TASK INPUTS:
=== Begin Enclosure ===

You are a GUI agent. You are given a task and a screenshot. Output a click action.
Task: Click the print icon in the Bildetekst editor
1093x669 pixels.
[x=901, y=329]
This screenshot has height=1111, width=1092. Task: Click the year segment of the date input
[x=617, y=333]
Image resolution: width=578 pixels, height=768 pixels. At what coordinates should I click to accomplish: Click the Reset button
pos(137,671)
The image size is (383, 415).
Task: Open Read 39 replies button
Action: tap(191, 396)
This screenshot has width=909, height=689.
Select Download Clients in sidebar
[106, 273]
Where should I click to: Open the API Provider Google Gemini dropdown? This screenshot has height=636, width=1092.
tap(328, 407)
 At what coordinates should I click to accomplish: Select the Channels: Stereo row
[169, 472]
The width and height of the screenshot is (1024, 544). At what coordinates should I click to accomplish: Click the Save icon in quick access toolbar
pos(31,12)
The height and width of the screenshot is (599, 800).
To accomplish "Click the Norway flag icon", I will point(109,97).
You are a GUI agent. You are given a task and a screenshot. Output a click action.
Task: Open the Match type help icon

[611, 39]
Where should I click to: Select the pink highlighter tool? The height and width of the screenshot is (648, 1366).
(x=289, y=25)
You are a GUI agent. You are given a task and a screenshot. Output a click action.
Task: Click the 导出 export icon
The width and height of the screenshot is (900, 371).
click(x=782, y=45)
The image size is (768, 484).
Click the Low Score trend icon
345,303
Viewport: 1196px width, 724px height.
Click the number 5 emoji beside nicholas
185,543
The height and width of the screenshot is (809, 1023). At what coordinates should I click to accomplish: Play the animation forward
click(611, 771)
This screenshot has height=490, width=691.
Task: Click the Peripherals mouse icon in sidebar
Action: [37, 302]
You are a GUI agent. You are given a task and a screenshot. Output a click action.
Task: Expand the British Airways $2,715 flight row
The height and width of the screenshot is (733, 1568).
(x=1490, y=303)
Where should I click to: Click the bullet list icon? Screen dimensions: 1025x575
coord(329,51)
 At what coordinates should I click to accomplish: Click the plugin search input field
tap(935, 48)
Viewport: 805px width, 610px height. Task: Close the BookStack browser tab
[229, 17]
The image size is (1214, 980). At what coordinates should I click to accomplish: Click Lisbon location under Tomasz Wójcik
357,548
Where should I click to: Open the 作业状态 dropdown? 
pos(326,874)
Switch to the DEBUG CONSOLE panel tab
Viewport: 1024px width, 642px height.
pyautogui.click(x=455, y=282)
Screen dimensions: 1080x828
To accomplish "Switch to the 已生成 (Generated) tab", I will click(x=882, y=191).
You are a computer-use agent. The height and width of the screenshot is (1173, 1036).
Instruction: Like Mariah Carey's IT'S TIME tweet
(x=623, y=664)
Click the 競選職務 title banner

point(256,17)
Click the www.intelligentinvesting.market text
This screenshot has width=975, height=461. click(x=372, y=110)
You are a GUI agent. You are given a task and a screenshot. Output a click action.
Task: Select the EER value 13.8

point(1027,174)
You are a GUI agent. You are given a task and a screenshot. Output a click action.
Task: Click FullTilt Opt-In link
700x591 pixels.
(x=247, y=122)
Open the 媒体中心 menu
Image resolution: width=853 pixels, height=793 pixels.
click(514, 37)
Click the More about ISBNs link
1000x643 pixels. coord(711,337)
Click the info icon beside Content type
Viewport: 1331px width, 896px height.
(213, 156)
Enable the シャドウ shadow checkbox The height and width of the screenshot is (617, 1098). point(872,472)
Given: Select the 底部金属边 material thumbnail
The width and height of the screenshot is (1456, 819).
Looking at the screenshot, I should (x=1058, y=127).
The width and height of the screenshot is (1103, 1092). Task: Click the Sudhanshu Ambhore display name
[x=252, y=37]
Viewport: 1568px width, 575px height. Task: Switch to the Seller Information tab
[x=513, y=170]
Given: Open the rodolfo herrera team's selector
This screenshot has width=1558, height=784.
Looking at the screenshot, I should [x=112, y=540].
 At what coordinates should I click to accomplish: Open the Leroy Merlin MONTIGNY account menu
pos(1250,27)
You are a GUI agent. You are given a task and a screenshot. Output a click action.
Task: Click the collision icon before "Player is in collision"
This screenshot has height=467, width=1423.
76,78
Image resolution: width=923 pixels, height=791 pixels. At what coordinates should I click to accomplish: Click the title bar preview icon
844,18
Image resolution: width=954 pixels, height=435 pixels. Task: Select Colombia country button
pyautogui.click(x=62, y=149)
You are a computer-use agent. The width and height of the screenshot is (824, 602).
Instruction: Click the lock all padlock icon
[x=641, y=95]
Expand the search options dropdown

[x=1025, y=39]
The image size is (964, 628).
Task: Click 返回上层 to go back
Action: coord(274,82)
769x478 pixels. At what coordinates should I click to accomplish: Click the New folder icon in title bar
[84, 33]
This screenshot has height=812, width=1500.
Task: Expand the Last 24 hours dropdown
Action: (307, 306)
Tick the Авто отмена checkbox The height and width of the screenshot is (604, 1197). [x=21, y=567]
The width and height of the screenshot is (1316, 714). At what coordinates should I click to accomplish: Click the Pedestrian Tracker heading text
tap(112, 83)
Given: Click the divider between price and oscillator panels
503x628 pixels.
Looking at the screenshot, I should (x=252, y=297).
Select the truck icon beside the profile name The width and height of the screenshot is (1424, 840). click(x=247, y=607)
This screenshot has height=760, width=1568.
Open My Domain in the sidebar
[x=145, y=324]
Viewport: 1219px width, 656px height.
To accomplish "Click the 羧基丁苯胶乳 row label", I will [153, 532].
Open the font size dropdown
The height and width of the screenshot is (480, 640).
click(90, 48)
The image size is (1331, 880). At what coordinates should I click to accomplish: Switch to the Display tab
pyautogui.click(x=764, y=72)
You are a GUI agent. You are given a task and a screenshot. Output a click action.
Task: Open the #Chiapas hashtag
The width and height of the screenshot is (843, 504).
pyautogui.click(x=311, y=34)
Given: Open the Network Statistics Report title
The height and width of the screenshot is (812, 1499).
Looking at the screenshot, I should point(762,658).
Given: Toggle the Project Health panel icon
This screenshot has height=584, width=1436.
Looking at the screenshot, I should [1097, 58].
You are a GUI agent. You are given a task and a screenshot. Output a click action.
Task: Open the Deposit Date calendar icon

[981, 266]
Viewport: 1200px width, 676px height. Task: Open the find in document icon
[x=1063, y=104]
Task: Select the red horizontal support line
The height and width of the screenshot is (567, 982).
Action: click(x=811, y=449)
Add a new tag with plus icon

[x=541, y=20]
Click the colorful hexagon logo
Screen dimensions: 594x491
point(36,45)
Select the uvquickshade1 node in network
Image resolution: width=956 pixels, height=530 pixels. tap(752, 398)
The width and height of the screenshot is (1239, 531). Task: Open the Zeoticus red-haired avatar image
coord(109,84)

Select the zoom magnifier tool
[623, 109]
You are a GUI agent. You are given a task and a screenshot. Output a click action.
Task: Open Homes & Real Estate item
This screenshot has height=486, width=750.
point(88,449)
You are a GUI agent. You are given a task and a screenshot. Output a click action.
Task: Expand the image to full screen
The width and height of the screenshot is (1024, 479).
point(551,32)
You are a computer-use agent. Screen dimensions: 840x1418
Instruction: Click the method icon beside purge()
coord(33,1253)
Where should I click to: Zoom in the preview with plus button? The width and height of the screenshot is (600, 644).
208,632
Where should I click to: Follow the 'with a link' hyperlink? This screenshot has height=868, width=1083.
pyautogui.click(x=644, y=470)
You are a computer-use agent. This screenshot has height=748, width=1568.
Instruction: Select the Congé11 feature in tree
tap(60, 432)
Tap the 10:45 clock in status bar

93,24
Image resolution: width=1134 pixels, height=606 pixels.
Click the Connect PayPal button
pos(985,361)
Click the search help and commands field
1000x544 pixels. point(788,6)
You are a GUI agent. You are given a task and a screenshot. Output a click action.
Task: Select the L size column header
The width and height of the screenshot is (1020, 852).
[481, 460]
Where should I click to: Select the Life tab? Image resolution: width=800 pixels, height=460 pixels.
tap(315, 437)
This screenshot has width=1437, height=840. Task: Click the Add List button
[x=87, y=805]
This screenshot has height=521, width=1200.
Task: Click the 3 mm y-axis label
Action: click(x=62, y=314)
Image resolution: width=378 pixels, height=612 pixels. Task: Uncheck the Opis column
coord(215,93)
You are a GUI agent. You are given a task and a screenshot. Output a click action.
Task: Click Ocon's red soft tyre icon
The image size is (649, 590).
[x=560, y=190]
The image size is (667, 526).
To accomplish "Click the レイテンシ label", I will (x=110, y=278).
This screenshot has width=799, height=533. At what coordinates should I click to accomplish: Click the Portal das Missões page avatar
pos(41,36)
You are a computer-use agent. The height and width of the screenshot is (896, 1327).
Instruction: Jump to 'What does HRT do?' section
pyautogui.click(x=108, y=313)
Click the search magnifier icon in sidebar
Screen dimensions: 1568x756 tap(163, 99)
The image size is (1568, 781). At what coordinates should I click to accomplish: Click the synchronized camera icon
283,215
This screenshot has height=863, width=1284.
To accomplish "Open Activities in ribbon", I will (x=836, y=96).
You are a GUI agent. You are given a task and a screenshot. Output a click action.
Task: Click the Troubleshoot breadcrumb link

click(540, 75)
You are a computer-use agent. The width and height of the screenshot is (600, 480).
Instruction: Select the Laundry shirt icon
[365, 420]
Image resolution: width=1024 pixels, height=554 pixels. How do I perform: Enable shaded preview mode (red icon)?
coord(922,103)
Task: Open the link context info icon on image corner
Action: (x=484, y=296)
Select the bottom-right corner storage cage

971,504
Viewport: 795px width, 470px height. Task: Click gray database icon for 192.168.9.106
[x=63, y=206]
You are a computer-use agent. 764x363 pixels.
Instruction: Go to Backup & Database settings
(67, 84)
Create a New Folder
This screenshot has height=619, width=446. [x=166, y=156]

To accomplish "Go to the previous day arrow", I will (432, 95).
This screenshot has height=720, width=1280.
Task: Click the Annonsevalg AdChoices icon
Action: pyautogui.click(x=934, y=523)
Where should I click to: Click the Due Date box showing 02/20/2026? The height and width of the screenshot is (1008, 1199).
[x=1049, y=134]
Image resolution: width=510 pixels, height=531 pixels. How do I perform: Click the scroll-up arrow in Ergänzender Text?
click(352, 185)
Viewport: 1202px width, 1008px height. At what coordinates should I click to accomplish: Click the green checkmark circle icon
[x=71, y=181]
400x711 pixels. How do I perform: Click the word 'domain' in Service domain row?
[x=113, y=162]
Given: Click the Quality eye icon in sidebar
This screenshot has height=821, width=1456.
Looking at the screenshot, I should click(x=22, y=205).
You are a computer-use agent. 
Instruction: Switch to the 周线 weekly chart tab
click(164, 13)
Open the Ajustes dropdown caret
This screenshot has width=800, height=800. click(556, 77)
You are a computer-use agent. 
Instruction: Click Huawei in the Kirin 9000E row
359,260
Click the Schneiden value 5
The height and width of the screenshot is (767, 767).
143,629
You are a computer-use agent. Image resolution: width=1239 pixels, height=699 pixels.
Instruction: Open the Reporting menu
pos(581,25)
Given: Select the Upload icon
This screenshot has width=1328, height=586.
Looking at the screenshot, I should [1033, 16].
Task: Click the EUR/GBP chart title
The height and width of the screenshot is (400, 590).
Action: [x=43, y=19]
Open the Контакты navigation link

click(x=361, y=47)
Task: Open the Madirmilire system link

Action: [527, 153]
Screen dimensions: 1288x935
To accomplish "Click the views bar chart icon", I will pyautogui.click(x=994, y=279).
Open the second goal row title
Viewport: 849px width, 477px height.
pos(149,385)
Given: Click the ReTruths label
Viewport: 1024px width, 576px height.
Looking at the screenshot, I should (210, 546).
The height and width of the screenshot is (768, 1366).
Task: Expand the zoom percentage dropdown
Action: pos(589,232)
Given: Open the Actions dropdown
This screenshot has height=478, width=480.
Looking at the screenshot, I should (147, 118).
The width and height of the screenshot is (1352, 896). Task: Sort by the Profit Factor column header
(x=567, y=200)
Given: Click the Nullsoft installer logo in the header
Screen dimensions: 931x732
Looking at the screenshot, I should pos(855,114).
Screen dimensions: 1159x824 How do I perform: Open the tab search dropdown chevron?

=== End Enclosure ===

EXERCISE INSTRUCTIONS: Reproduce the line containing "You are a computer-use agent. Image" and every line after it. Stop at the last line of the records, and add nothing.

TASK RESPONSE:
You are a computer-use agent. Image resolution: width=1239 pixels, height=699 pixels.
Instruction: Open the Reporting menu
pos(581,25)
Given: Select the Upload icon
This screenshot has width=1328, height=586.
Looking at the screenshot, I should [1033, 16].
Task: Click the EUR/GBP chart title
The height and width of the screenshot is (400, 590).
Action: [x=43, y=19]
Open the Контакты navigation link

click(x=361, y=47)
Task: Open the Madirmilire system link

Action: [527, 153]
Screen dimensions: 1288x935
To accomplish "Click the views bar chart icon", I will pyautogui.click(x=994, y=279).
Open the second goal row title
Viewport: 849px width, 477px height.
pos(149,385)
Given: Click the ReTruths label
Viewport: 1024px width, 576px height.
Looking at the screenshot, I should (210, 546).
The height and width of the screenshot is (768, 1366).
Task: Expand the zoom percentage dropdown
Action: pos(589,232)
Given: Open the Actions dropdown
This screenshot has height=478, width=480.
Looking at the screenshot, I should (147, 118).
The width and height of the screenshot is (1352, 896). Task: Sort by the Profit Factor column header
(x=567, y=200)
Given: Click the Nullsoft installer logo in the header
Screen dimensions: 931x732
Looking at the screenshot, I should pos(855,114).
Screen dimensions: 1159x824 How do I perform: Open the tab search dropdown chevron?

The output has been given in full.